> **Task to complete**
Filter the entries below down to the lines that hold "Icon".

> **Records for this task**

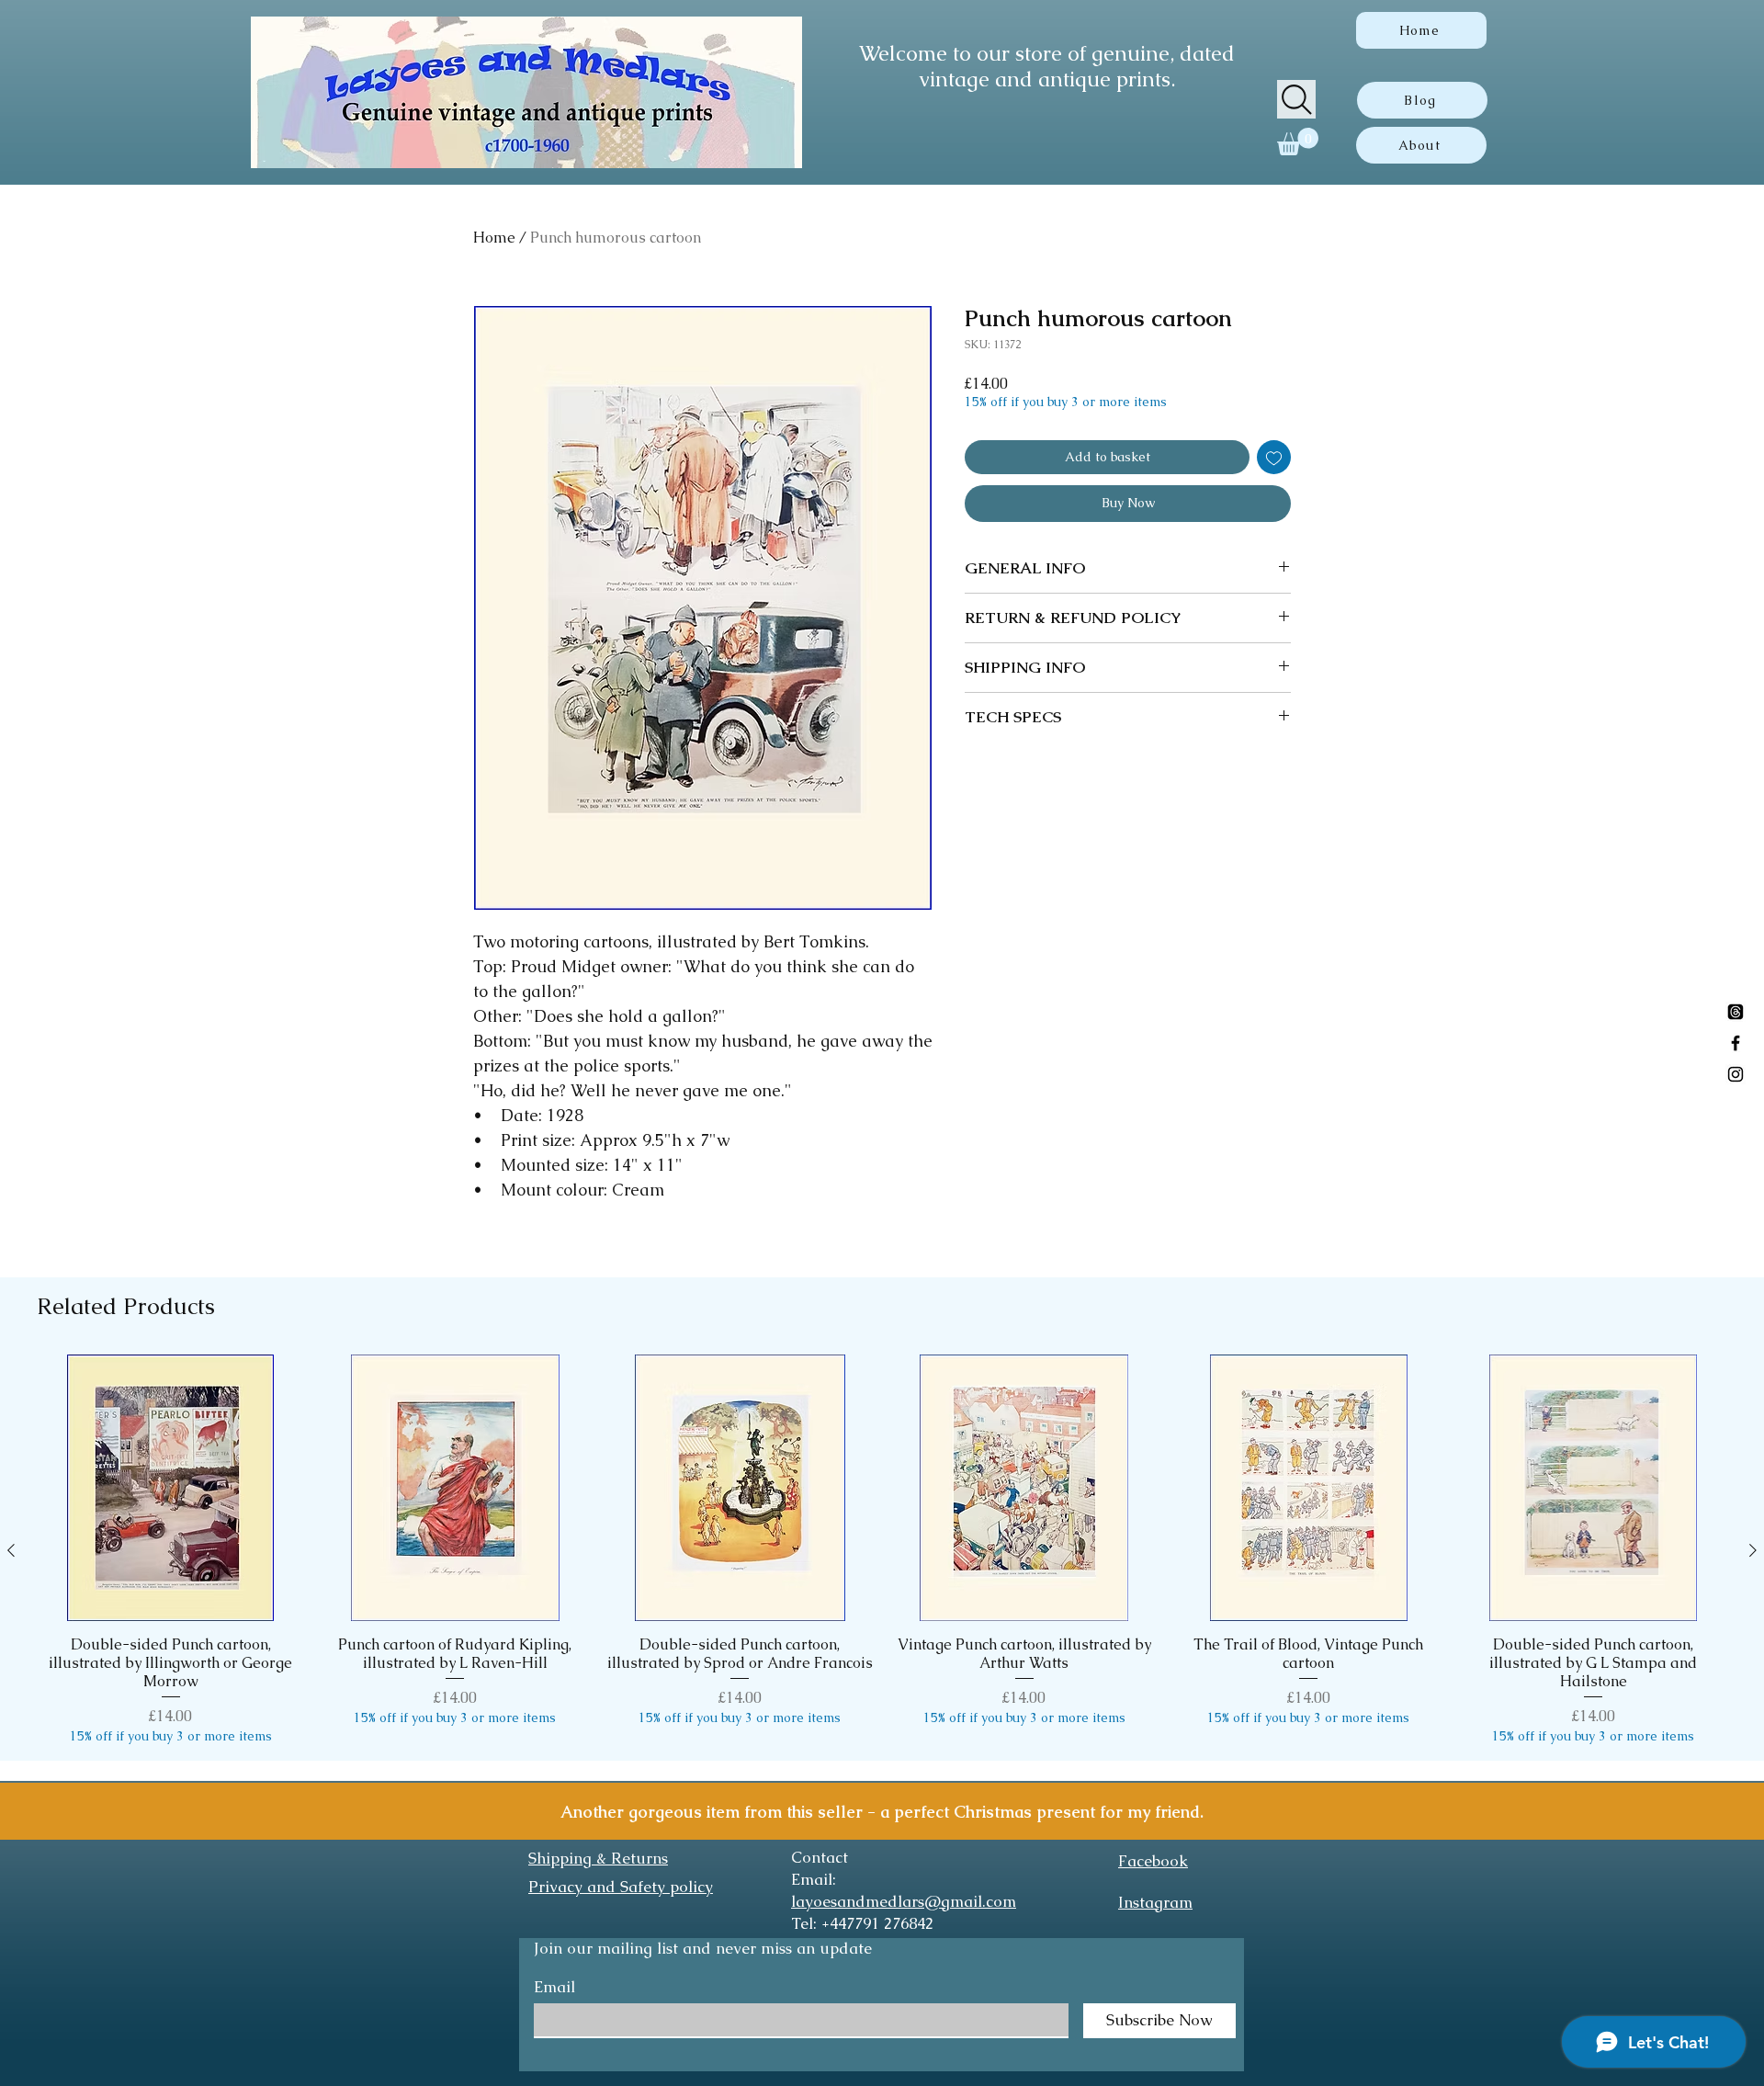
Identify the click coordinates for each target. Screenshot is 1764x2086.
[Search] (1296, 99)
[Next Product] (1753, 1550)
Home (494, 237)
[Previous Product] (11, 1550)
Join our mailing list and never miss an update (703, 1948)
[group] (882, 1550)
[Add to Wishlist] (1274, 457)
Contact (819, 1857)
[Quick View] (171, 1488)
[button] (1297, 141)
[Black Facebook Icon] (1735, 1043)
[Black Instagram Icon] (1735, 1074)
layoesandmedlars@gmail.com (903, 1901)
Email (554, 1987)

> **Task result**
[Black Facebook Icon] (1735, 1043)
[Black Instagram Icon] (1735, 1074)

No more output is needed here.